Brief -> Starting with the line that contains "Baleares (27, 1357)" and ending with the last line of the entries, repeat exactly those lines and nothing else, pictures excluded.

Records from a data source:
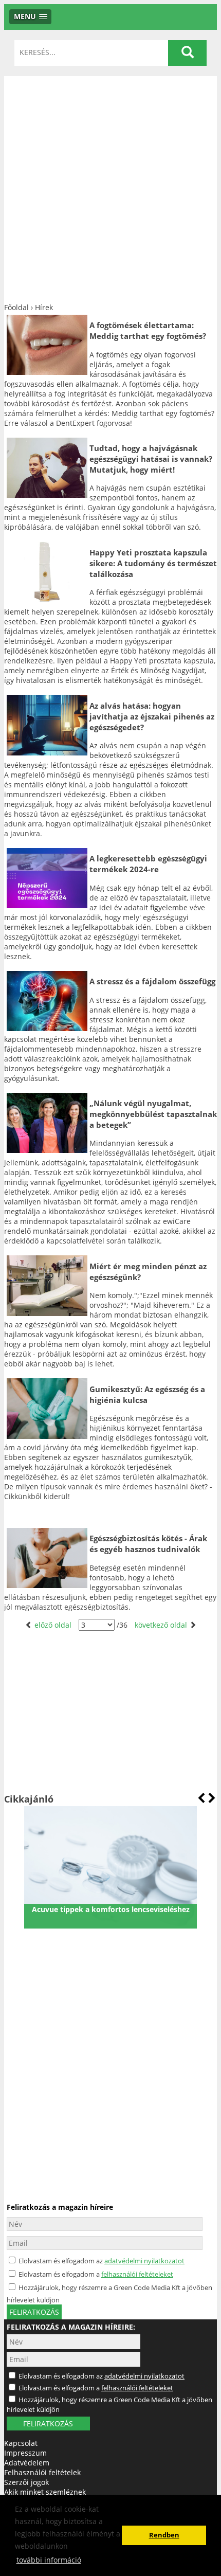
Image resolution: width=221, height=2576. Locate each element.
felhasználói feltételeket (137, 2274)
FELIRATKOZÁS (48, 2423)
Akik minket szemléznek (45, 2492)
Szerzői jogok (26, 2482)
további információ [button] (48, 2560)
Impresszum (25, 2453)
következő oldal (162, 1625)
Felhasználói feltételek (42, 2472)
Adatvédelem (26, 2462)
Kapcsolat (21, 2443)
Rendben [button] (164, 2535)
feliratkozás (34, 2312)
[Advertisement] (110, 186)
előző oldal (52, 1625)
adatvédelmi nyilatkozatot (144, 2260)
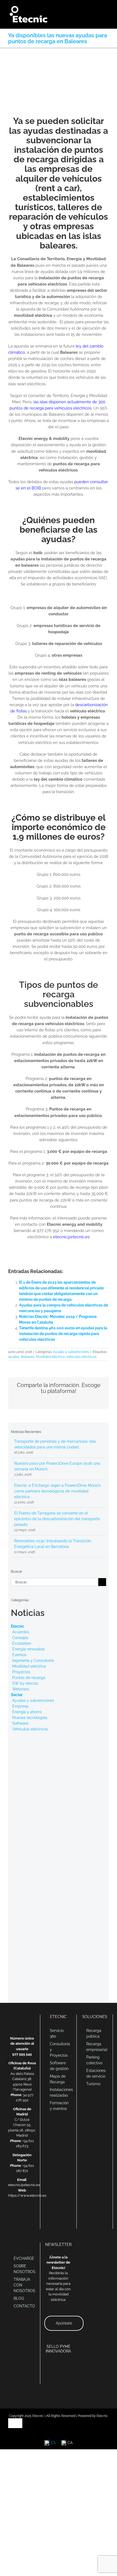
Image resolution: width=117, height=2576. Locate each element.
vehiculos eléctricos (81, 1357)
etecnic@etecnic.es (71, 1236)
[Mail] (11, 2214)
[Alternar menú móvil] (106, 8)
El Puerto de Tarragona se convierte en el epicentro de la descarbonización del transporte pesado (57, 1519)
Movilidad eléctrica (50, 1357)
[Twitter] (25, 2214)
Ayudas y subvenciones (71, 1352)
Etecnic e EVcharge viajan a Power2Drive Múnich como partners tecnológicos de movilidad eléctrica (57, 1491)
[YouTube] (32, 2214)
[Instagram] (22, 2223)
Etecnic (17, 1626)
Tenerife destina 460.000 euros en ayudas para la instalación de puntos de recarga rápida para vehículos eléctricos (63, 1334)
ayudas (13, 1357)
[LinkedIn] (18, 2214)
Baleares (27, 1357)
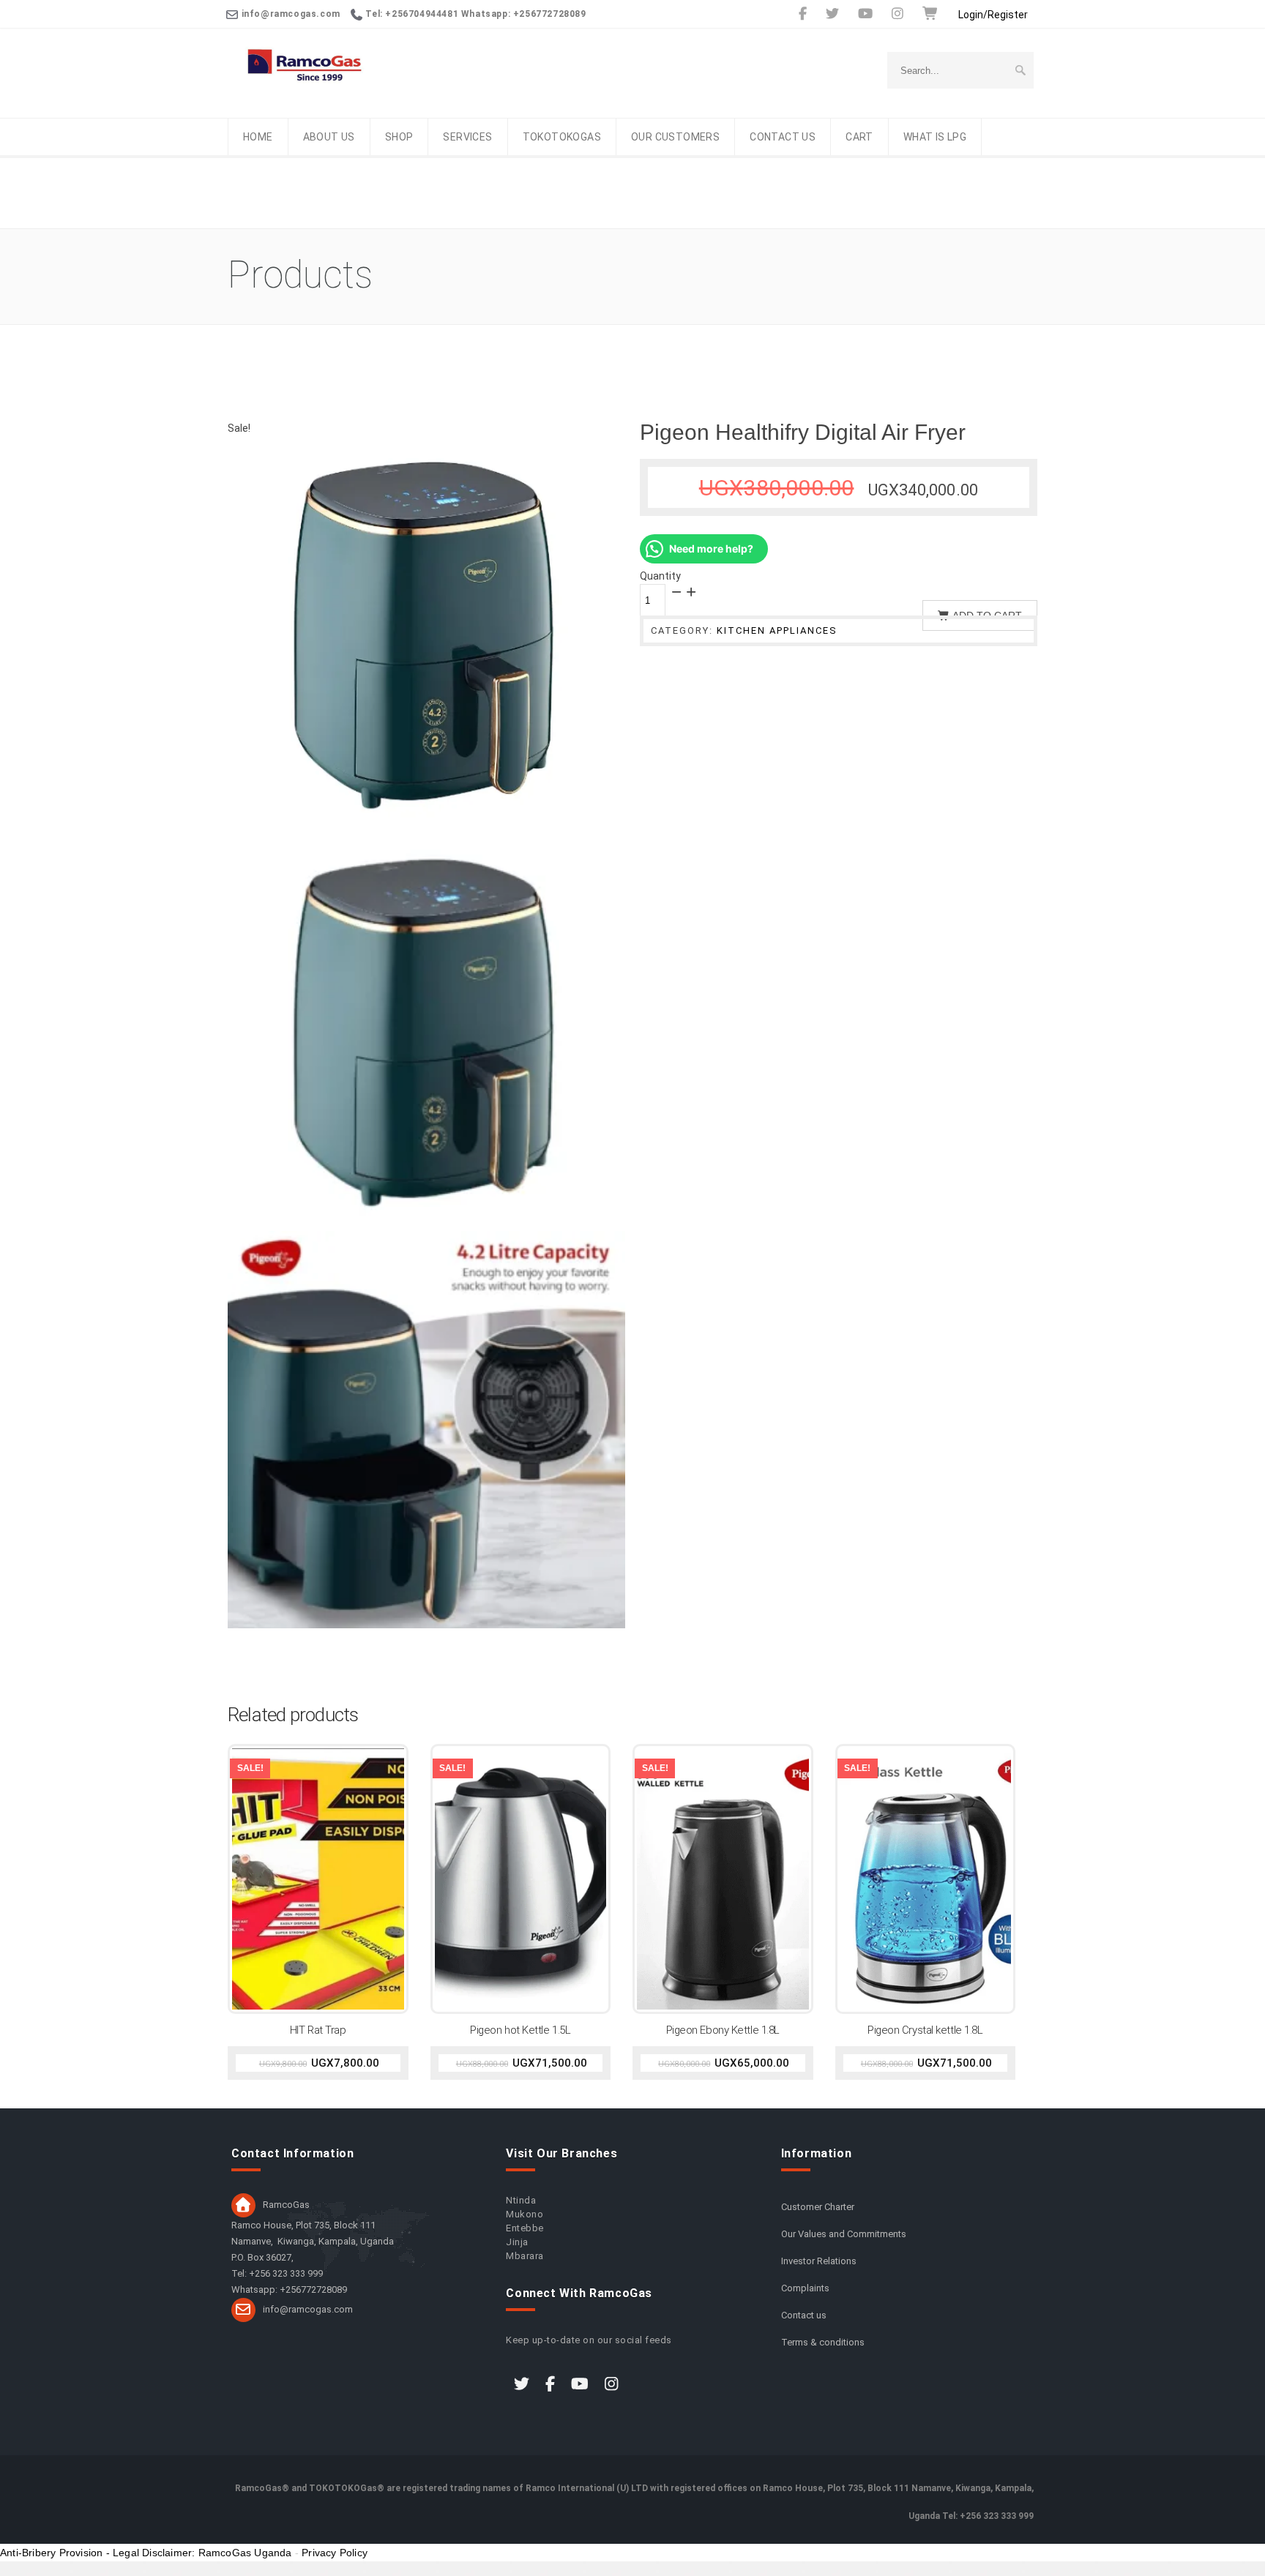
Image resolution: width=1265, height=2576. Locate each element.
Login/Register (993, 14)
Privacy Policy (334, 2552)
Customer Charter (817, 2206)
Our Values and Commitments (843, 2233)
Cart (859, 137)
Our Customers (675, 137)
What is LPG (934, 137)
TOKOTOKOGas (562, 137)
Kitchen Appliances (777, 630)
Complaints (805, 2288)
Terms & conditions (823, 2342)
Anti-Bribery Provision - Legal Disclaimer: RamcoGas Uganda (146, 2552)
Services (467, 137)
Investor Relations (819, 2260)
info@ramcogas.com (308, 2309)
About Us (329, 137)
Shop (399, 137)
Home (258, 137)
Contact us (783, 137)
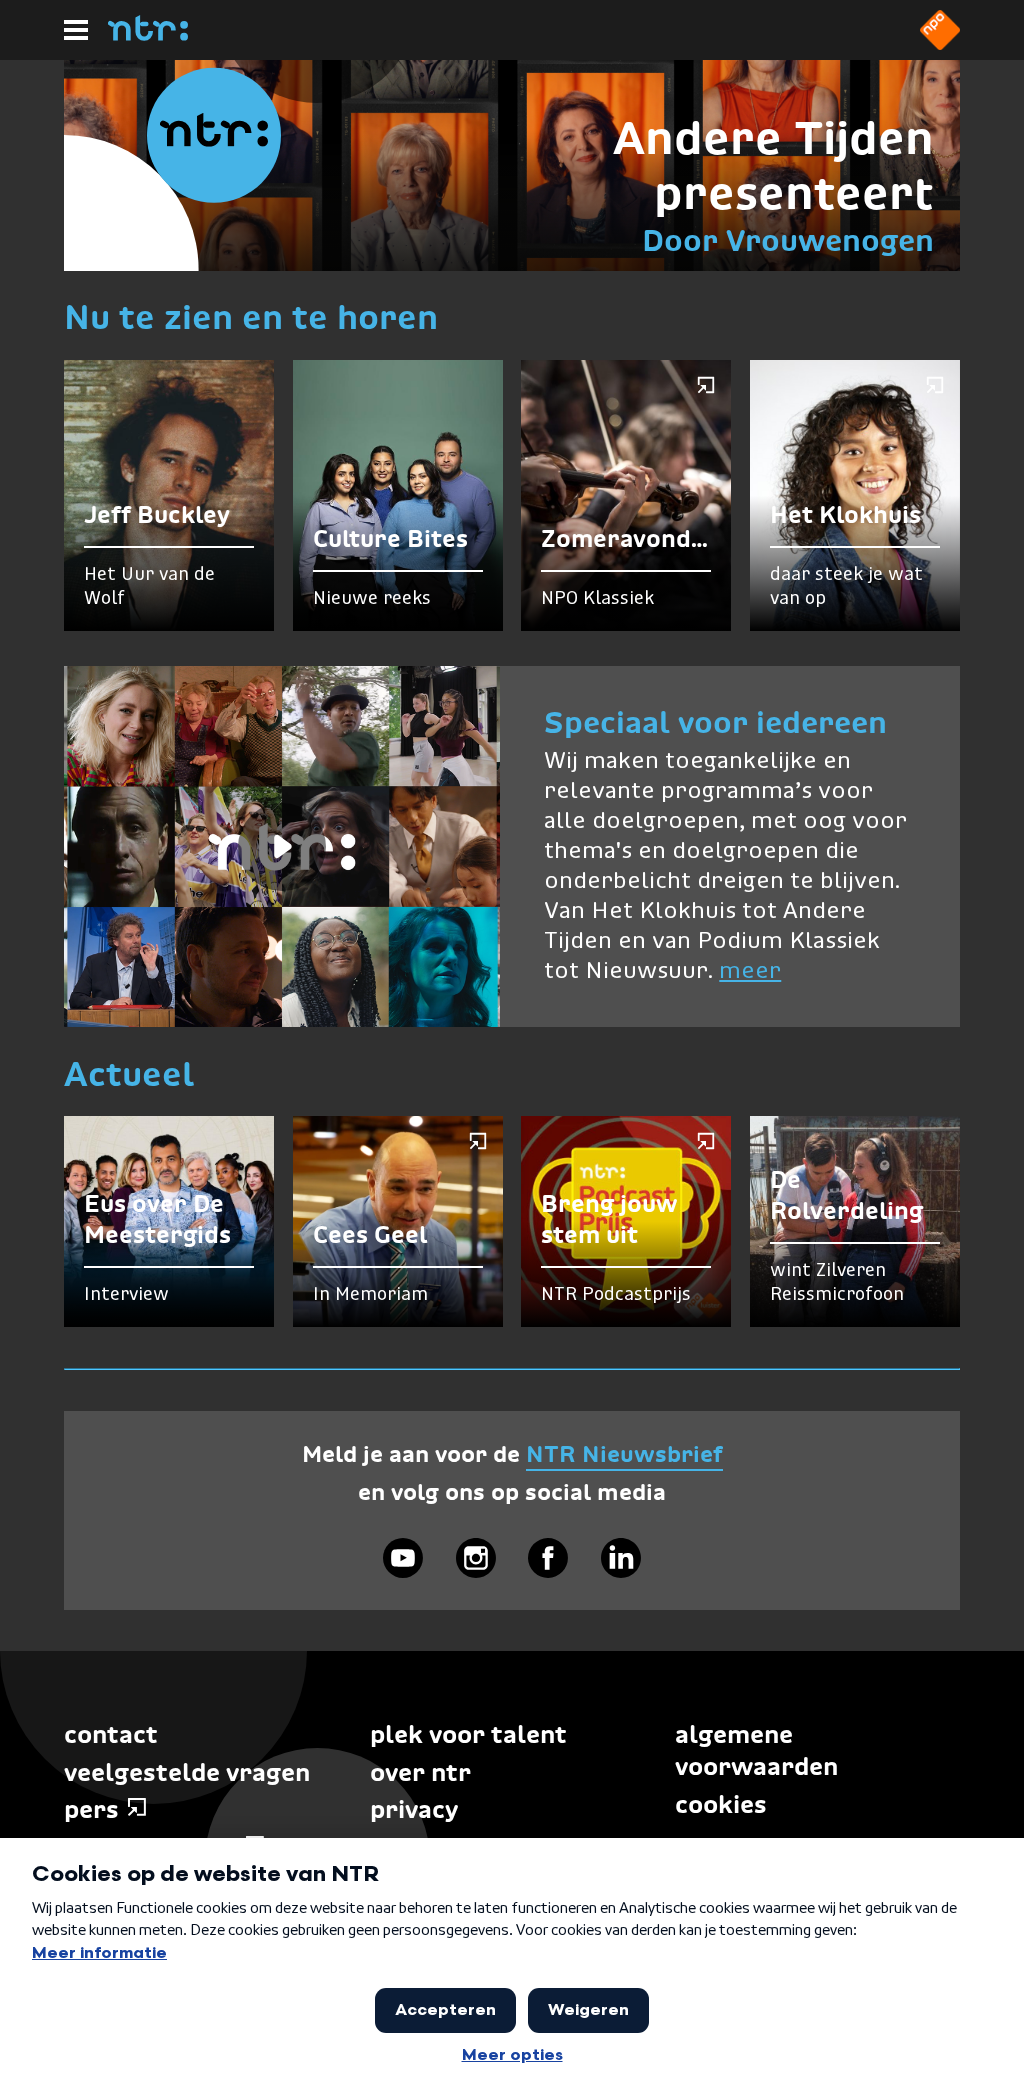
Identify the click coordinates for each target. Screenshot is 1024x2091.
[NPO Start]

Response to the exercise ->
Baleares (27, 1357)
Image resolution: width=1265, height=2576. Locate each element.
Login/Register (993, 14)
Privacy Policy (334, 2552)
Customer Charter (817, 2206)
Our Values and Commitments (843, 2233)
Cart (859, 137)
Our Customers (675, 137)
What is LPG (934, 137)
TOKOTOKOGas (562, 137)
Kitchen Appliances (777, 630)
Complaints (805, 2288)
Terms & conditions (823, 2342)
Anti-Bribery Provision - Legal Disclaimer: RamcoGas Uganda (146, 2552)
Services (467, 137)
Investor Relations (819, 2260)
info@ramcogas.com (308, 2309)
About Us (329, 137)
Shop (399, 137)
Home (258, 137)
Contact us (783, 137)
Identify the click coordinates for each target. Screenshot is 1024x2091.
[NPO Start]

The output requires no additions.